=== What you will do ===
Please render the lines between the one holding "You are a computer-use" and the one holding "[x=354, y=340]", inclusive, as a JSON list of strings with one string per line. Skip blank lines and leave the pictures out.

=== Records shown ===
════════════════════
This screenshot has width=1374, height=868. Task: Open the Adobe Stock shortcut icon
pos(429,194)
════════════════════
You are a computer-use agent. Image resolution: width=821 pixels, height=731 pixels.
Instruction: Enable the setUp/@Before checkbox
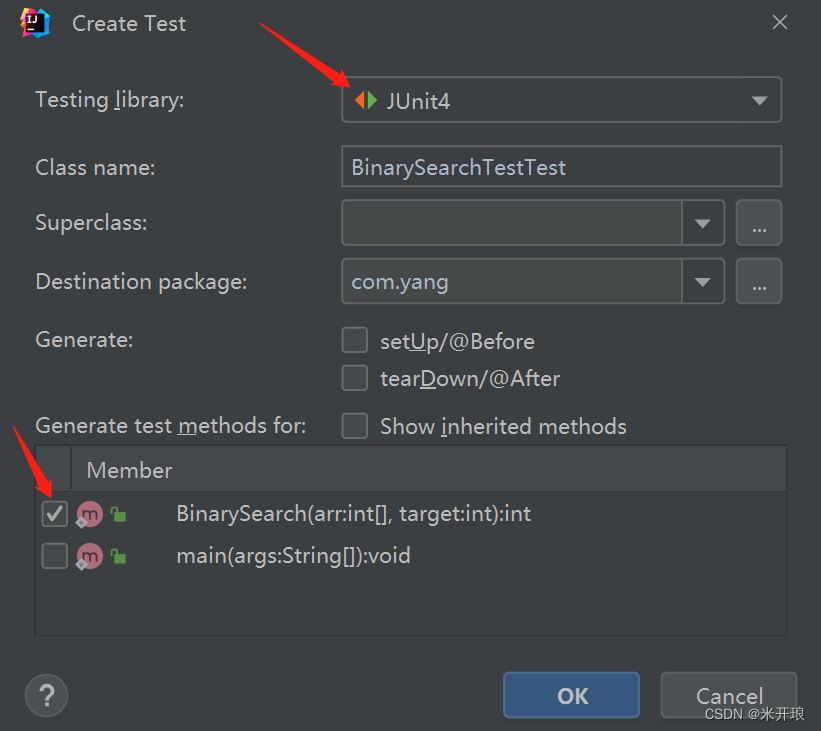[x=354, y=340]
════════════════════
=== Response ===
[
  "You are a computer-use agent. Image resolution: width=821 pixels, height=731 pixels.",
  "Instruction: Enable the setUp/@Before checkbox",
  "[x=354, y=340]"
]